What gets logged and which scorecard metric determines expansion.

A sprint works when one workflow is ready for controls.

Good fit when

You already know the workflow to test.
The workflow has repeatable inputs and reviewable outputs.
A human or system of record can remain authoritative.
Success can be measured with a simple scorecard.

Not a fit when

You want a broad enterprise AI platform before choosing a workflow.
You want AI to take unapproved irreversible action.
The source systems are inaccessible or undefined.
There is no owner for review, exceptions, or rollout.

FAQ

Common buyer questions.

What makes the MVP controlled?

The sprint defines what AI may read, draft, recommend, execute, and never touch before implementation. It also defines approval paths, logging, exceptions, and success criteria.
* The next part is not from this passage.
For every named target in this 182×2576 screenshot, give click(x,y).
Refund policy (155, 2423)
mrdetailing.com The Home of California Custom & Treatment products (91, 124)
Will the sprint ship production software?

The sprint builds a narrow working workflow or implementation-ready MVP. Production rollout depends on risk class, systems access, security review, and scorecard evidence.

What actions should usually stay out of the first sprint?

Irreversible, regulated, customer-facing, unsafe, or high-consequence actions should remain prohibited until the workflow has stronger controls and evidence.